How common genetic alterations cause kidney cancer

An international group of researchers investigated why mutations often associated with renal cancer result specifically in renal cancer, instead of other cancer types.

Typically, gene mutations occurring in cancers are associated with only certain subtypes of cancer. The reasons for this have remained largely unclear.

“The study focuses on renal cancer, but the same principle may be applicable to cancers more generally. Cancer is often an incurable disease, and new therapies are needed. We identified factors whose inhibition slowed down the growth of renal cancer in experimental models. These molecules are potential drug targets,” says Sakari Vanharanta, the project’s principal investigator at the University of Helsinki.

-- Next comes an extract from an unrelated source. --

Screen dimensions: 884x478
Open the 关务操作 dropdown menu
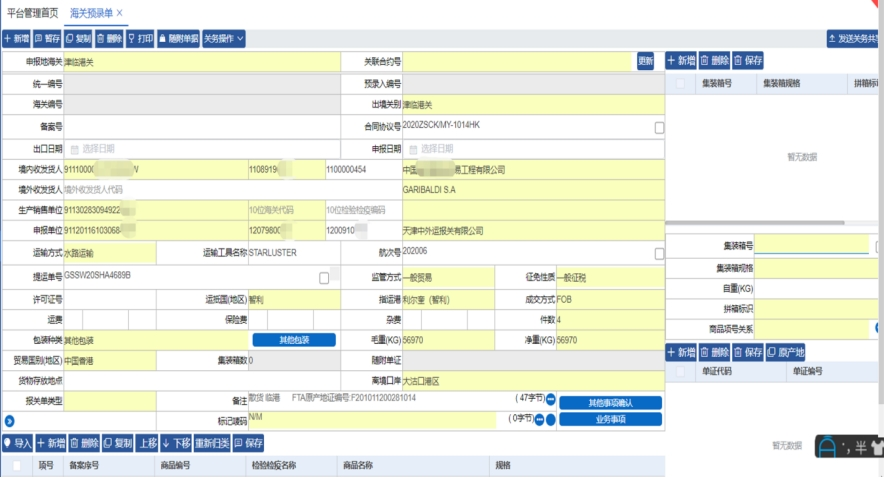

A common gene mutation increases the risk of renal cancer

The mechanisms examined in the study concern clear cell renal cell carcinoma, the most common subtype of renal cancer. Most Europeans carry a genetic variant that increases the risk of developing this disease.

In the study, methods of experimental cancer biology were utilized in conjunction with targeted patient specimen analysis. The researchers tested whether transcription factors that control the tissue-specific functions of normal renal cells are also needed for the growth of renal cancer.

The results indicate that the ability of mutations associated with renal cancer to promote tumor formation was dependent on transcription factors that are particularly active in normal renal cells. When renal lineage-specific transcription factors were experimentally inactivated, cancer mutations were no longer able to activate genes relevant to tumor growth.

“The role of of genetic alterations, or mutations, in carcinogenesis is well established, but what we often don’t know is how cancer mutations cause cancer. This makes it difficult to exploit the genetic information in cancer therapy. Understanding the functional consequences of cancer-related mutations is therefore important, and it can, as it has already in some cases, help scientists develop new cancer drugs,” Vanharanta says.